Propagating plants and cloning your most favored varieties will ensure you always have your preferences available. Taking cuttings from a tomato plant is a great way to get your roots wet if you are new to the propagation world. Not only are tomatoes easy to grow and loved by most, they are easy to propagate as well, especially when using an EZ-CLONE Classic Plant Cloning System.

When looking at a tomato plant, you will notice where a leaf is growing from the stem, known as a node. This is where a new growth tip or shoot will emerge. These shoots may not be visible, but wherever there is a node, there is a chance for a new beginning. The space between the nodes is referred to as the inter-nodal space. Some species will have longer inter-nodal spacing, while others may grow very compact with limited space between nodes. You want to locate a section of stem that is about 4 to 8 inches long with hopefully at least two nodes.

It is always preferable to leave at least one node above the cloning collar untouched. This is where a new shoot will begin creating a new plant. Higher concentrations of hormones and auxins are located in the nodes. Because of the increased concentrations, it is suggested to take your cut right below a node. This will allow for the best root formations to occur as roots tend to pop more abundantly from nodes. Roots can and will form anywhere on the stem as long as there is an appropriate ratio of moisture-to-air.

After cutting your clone from the mother plant, remove any unneeded leaves. Any full-sized leaf that is unneeded should be looked at as excess baggage and should be discarded. I leave the top two leaves and remove all other leaves. Removing this foliage will allow for better air flow around your cuttings, limits transpiration, promote root growth and limits the expenditure of energy during the propagation process.

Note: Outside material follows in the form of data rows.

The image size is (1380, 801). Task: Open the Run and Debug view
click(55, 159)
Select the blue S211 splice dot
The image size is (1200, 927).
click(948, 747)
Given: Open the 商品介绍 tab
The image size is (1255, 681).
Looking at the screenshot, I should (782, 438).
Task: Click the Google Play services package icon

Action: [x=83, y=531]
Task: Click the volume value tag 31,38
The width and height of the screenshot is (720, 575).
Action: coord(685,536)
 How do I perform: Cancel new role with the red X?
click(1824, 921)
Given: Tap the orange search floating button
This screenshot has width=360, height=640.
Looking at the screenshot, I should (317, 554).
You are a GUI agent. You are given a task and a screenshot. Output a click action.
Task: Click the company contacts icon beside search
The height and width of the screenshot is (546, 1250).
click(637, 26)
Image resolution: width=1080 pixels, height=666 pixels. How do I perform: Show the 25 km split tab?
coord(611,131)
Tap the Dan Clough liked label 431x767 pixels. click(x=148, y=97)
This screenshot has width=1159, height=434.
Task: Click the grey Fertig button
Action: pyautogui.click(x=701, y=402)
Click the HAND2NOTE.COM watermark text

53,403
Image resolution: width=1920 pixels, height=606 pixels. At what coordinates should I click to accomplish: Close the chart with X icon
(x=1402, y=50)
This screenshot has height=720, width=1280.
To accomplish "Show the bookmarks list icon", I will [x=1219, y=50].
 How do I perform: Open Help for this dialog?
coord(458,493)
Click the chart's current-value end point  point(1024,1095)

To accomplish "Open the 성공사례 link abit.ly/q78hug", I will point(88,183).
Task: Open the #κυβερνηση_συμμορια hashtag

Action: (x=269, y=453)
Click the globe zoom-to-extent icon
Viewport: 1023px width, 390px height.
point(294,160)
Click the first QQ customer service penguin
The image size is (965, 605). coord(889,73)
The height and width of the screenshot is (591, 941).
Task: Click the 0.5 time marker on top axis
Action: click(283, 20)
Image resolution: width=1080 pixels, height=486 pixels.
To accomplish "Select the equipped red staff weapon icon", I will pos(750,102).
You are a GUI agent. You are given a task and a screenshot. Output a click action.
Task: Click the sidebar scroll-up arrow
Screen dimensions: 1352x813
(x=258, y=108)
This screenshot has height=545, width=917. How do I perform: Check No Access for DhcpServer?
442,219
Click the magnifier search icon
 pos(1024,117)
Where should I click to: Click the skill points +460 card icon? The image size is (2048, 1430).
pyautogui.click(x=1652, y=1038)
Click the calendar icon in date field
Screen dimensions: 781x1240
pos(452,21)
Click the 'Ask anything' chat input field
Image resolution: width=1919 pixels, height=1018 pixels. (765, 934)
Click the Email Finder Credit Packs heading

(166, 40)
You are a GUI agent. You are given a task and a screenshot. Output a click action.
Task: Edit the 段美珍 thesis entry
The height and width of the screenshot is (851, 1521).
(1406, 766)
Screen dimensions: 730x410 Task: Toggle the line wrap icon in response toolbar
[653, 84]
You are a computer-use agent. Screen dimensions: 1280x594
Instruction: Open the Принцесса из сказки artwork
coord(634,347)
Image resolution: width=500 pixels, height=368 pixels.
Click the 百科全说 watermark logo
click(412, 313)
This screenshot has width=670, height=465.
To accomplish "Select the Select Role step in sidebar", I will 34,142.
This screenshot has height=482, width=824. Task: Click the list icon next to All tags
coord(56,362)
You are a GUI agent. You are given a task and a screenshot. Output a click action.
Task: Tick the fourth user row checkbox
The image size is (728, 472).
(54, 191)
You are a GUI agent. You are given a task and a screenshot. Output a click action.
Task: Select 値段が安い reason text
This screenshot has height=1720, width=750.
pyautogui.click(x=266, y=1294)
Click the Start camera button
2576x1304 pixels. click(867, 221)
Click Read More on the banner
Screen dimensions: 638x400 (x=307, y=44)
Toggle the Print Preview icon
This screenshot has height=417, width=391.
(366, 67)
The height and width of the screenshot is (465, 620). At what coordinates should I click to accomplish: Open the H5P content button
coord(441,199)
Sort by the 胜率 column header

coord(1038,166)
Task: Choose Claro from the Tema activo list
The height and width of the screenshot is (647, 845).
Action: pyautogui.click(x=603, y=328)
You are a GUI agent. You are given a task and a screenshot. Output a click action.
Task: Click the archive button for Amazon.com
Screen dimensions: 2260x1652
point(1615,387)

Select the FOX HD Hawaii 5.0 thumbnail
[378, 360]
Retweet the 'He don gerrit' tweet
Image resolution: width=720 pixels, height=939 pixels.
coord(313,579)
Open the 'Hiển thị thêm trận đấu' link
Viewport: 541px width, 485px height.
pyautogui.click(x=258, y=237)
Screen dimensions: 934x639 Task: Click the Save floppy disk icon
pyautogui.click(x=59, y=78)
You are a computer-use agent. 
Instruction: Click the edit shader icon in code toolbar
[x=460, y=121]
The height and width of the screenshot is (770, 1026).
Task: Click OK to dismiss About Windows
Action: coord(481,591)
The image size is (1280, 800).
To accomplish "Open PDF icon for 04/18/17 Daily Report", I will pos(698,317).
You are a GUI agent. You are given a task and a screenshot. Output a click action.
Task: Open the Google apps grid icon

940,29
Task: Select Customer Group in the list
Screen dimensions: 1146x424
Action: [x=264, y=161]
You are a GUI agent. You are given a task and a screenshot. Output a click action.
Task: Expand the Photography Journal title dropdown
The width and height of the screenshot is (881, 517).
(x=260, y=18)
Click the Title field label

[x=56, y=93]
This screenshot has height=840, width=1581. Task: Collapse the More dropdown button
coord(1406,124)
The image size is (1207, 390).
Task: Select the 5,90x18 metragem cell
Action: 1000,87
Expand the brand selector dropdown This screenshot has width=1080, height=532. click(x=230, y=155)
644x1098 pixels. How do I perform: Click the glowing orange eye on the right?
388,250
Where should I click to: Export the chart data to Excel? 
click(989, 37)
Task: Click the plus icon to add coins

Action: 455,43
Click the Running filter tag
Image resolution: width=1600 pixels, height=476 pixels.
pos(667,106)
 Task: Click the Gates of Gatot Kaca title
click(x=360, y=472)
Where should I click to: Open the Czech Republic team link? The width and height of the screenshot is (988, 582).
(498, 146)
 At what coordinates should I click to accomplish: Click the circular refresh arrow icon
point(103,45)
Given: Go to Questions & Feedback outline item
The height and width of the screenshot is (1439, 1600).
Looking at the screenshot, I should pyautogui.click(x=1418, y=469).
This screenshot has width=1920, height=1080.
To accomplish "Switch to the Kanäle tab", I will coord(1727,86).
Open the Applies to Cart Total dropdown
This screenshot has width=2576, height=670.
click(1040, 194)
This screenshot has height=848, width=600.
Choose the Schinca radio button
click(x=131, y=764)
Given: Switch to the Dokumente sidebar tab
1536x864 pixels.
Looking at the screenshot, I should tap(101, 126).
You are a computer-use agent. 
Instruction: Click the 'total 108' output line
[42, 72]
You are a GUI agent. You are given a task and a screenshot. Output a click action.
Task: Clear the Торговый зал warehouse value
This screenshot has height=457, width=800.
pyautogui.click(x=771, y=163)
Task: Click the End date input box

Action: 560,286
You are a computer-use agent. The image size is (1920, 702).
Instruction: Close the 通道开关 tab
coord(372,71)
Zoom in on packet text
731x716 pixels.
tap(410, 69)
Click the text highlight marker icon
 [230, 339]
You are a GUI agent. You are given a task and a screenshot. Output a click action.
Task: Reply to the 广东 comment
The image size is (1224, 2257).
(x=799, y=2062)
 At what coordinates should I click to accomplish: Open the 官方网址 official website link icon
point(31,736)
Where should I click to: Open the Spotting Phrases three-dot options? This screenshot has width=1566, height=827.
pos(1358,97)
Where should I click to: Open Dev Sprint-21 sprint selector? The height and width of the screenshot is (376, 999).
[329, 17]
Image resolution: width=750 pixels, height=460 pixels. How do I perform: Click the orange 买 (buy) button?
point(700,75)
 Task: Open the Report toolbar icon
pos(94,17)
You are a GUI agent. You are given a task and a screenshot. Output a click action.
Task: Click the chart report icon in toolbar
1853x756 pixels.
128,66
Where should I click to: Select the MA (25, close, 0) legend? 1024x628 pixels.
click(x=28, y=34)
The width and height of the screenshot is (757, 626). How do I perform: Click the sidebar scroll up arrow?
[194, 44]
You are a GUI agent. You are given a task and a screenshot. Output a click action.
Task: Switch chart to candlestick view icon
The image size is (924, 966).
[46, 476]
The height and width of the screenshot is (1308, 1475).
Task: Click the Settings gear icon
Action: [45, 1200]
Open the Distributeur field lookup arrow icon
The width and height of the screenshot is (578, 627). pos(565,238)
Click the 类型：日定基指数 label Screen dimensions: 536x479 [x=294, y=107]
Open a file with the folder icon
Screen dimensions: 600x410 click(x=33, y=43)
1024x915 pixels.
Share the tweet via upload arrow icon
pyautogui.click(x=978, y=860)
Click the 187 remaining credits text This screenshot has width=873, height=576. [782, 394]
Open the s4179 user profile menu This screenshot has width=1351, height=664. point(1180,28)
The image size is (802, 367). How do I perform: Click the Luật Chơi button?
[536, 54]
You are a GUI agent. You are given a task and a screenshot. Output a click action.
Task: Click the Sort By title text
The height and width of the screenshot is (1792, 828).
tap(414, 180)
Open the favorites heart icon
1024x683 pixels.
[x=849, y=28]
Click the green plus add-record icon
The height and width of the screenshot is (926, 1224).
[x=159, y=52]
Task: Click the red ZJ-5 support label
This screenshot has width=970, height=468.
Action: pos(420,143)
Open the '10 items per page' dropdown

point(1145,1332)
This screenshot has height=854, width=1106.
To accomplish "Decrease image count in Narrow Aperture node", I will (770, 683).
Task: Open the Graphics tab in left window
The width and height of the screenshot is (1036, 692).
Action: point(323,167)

By leaving a bunch of leaves, you are forcing your cuttings to take care of and maintain the leaf strucutre instead of concentrating on sprouting roots.

Once you have trimmed your cutting, be sure and dip the tip in EZ-CLONE Rooting Compound. This rooting gel is specifically formulated to compliment the EZ-CLONE system. Dip no more than a quarter of an inch of the stem into the gel. Your goal is to seal the fresh cut, not coat the entire stem. Once you have dipped your cutting, insert it into a collar with the system turned off.

I fill my systems while they are turned off for two reasons: first, I don’t want water spraying all over the place as I remove cloning collars one-by-one and second, I allow an extended amount of time for my cuttings to have direct contact with the gel. As soon as you power on the system, it will rinse off any excess Rooting Compound into the reservoir making the perfect cloning solution.

It€™’s just that easy:

  1. Cut
  2. Remove unneeded foliage
  3. Dip in EZ-CLONE Rooting Compound
  4. Insert into system (not running)
  5. Plug system in once completely filled.